TASK DIRECTIONS: Can you repeat the remembrance of Zach from "Here is another" to "and socially awkward.", switching "Montana" to "Idaho"?

SOURCE PASSAGE below:

Here is another sad cancer story. It’s a tragedy that so many of our Blessed Dead were taken from this world because of cancer. I’d like to extend extra blessings to those who are inflicted with this disease, as well as extra support to those who love those who are inflicted with cancer.
Zach was one of the first kids to talk to me when I moved back to Montana. I was shaken and upset about moving from Washington, and had a hard time adjusting. We were a natural fit as friends – outcasts, creative, nerdy, and socially awkward.
Zach loved art, but most of all he loved music. He could play the piano beautifully, and he sang all the time. He played a song on the piano for me once, and it was so beautiful I cried. But with all of his art, he was a brilliant scientist as well. He traveled throughout the US going to conferences, schools, classes, camps and workshops. His focus was water purity, and he would have worked wonders and changed the world, if only given more time.

End of SOURCE PASSAGE.
COLLECTED MATERIAL below:

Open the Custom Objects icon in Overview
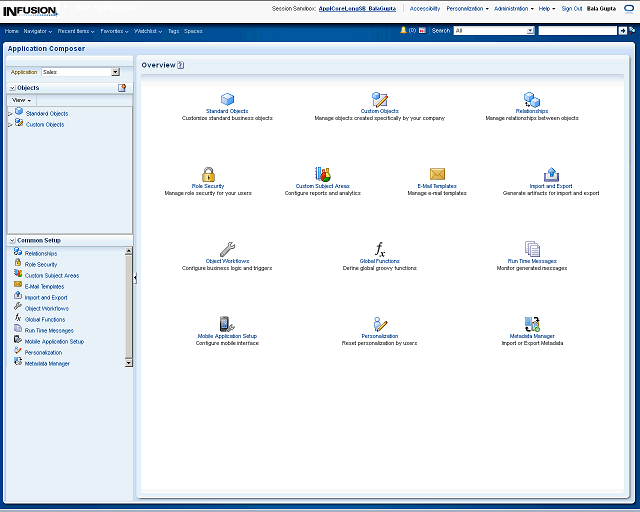The image size is (640, 512). [x=380, y=99]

End of COLLECTED MATERIAL.

THE COMPLETED TASK:
Here is another sad cancer story. It’s a tragedy that so many of our Blessed Dead were taken from this world because of cancer. I’d like to extend extra blessings to those who are inflicted with this disease, as well as extra support to those who love those who are inflicted with cancer.
Zach was one of the first kids to talk to me when I moved back to Idaho. I was shaken and upset about moving from Washington, and had a hard time adjusting. We were a natural fit as friends – outcasts, creative, nerdy, and socially awkward.